- **INPUT MATERIAL**:
┌──
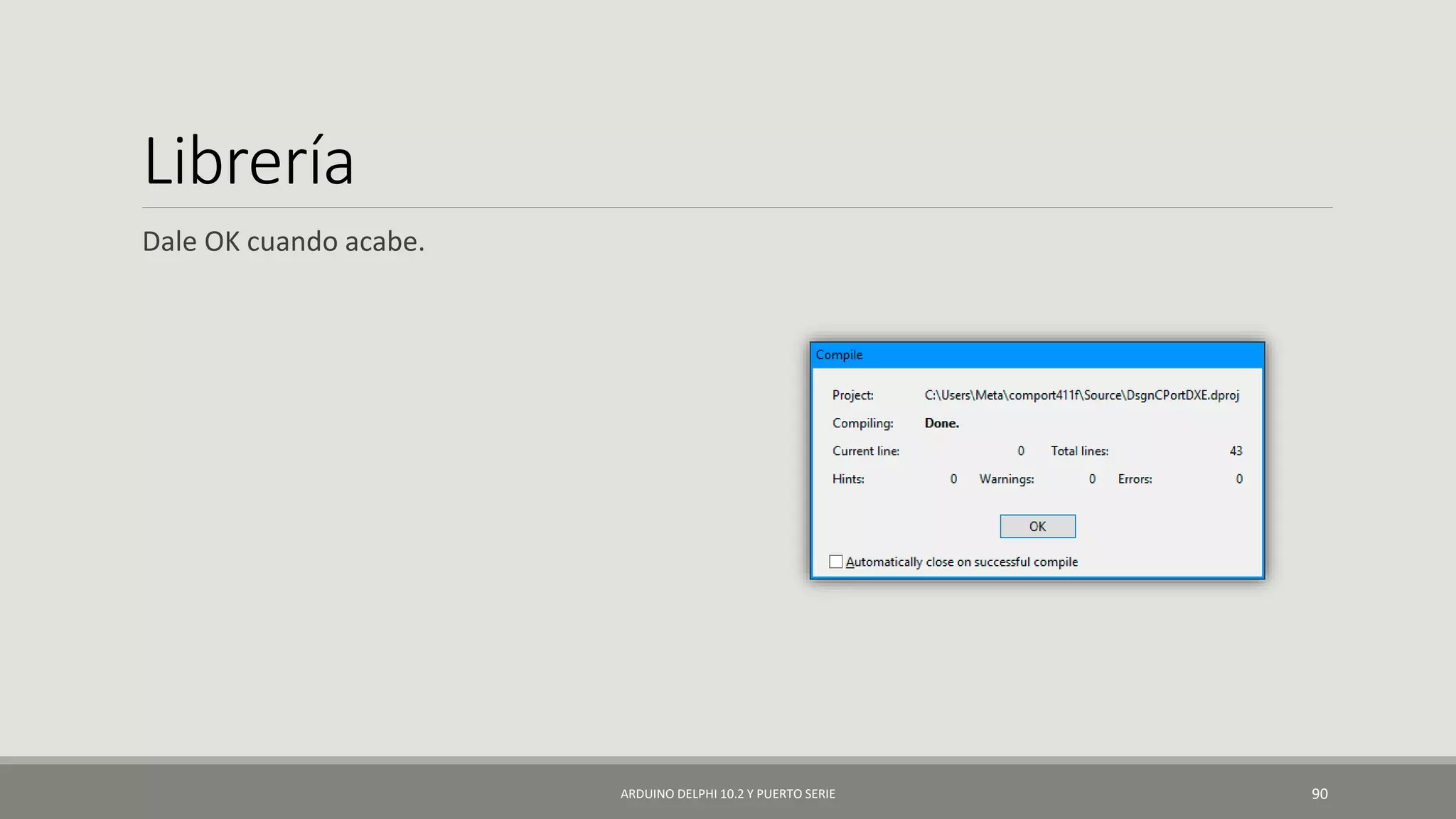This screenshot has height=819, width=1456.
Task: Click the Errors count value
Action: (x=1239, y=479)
└──
┌──
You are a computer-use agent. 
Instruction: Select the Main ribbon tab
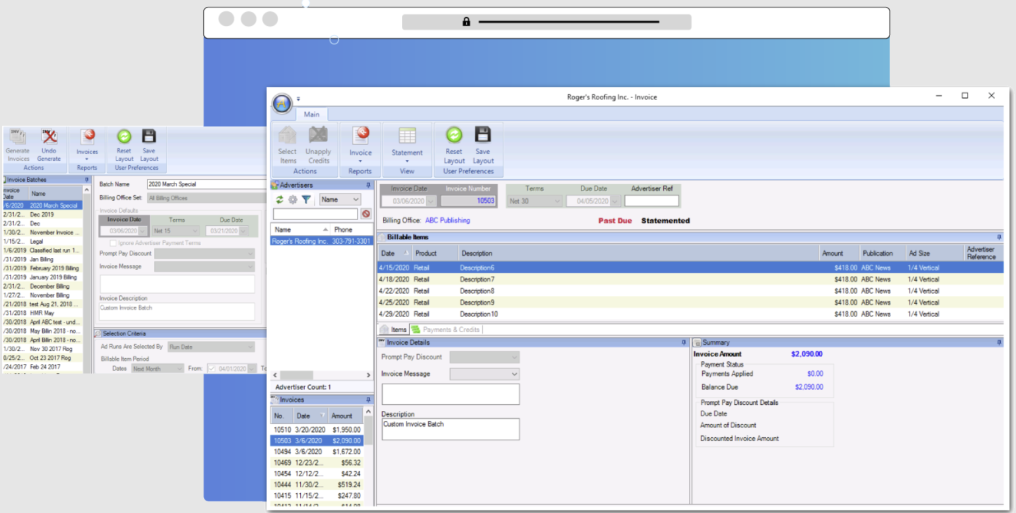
└──
┌──
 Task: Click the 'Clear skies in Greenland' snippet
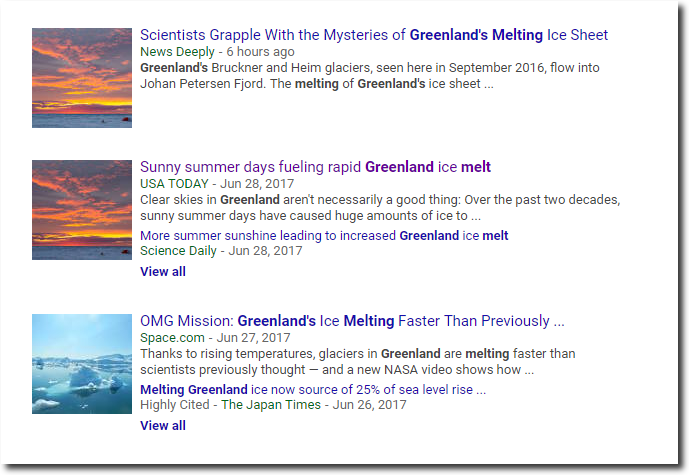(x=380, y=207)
└──
- **PROBLEM REQUIREMENTS**: Quote the items word for word, from the line that contains "You are a computer-use agent." through the line that contains "Instruction: Select the Main ribbon tab", both ends included.

- **COMPLETE OUTPUT**:
You are a computer-use agent. 
Instruction: Select the Main ribbon tab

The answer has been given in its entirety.